A short story about an iron condor on Tesla, a frozen index, and the realization that retail tools were not telling me what I actually needed to know.

By JemFounder, Asymmetric4 min read

Late 2023. I had an iron condor on Tesla, 30 days out, sized at what I thought was 1% of my account at risk. Tesla had been chopping sideways for weeks. The trade had collected most of its max profit by Friday and I was tempted to close.

My app showed me the trade was up. It did not show me that the short call delta had crept from 0.20 to 0.42 over the week. It did not show me that the implied move for the weekend had widened. It did not show me that earnings was the following Wednesday and IV was already inflating.

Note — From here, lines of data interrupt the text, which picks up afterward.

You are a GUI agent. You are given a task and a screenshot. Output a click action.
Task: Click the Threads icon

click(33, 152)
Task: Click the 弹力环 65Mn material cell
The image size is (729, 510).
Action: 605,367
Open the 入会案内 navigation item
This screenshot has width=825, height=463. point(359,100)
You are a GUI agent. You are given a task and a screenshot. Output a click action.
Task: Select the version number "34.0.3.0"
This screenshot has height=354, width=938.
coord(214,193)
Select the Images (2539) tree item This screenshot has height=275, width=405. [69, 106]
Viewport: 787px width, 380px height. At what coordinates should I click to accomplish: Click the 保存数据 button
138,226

I held over the weekend. Tesla gapped 8% Sunday on news. By Monday morning my iron condor was no longer up. It was down four times what I had planned for as the worst case. Sized at 1% of account, I had taken a 4% loss in one position. Sloppy.

The app showed me what I had made. It did not show me what I was risking.

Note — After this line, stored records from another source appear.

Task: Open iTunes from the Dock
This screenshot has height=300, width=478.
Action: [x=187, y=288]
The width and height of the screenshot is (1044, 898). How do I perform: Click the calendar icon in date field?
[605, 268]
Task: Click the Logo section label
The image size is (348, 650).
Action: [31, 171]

What the right tool would have shown

A simple chip on the position card: short delta has drifted past threshold, consider closing. A second chip: earnings inside the trade window. A third: implied move expanding. Three chips and I would have closed Friday. Three chips that the app I was using did not have because the engagement metric they cared about was trades opened, not trades closed at the right time.

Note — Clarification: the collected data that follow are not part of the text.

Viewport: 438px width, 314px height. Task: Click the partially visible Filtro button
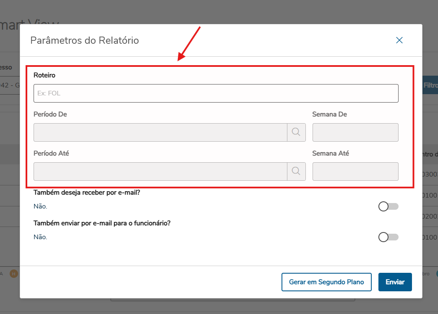pyautogui.click(x=430, y=85)
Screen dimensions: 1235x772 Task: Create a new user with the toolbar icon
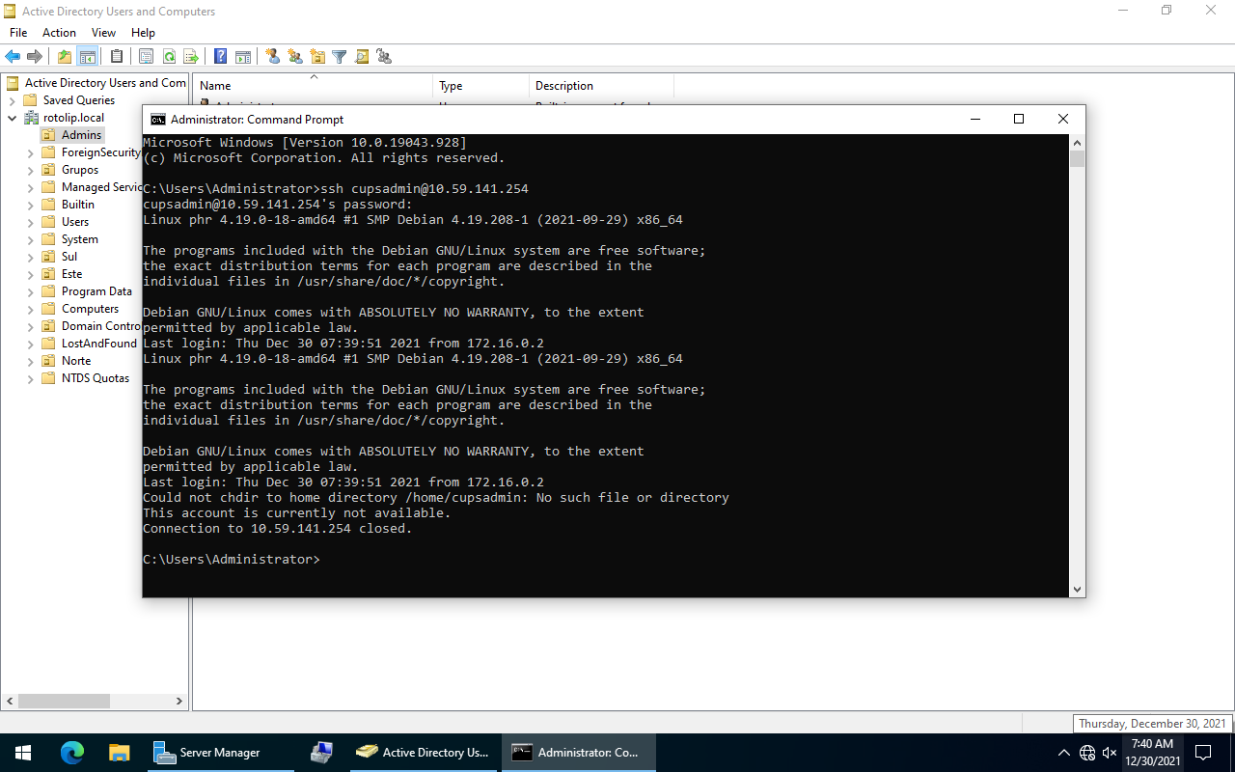273,57
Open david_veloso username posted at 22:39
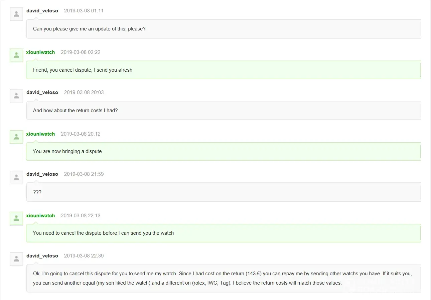 (42, 256)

That is the gap I started thinking about. Not a missing chart. Not a missing strategy. The decision support that would have kept me out of the loss in the first place.

What I did about it

I drew the dashboard on a whiteboard for a month before I wrote a line of code. I asked five traders I trusted what they actually look at before opening a position. Most of them used spreadsheets, screenshots, and gut. Almost none of them used the flashy retail apps for anything other than placing orders.

Asymmetric is the dashboard from that whiteboard, built to be the thing they would actually use. The risk chips, the regime band, the "what kills it" line on every trade page. Each one came from a specific moment where I or someone I trust wished the screen had told them what they needed to know.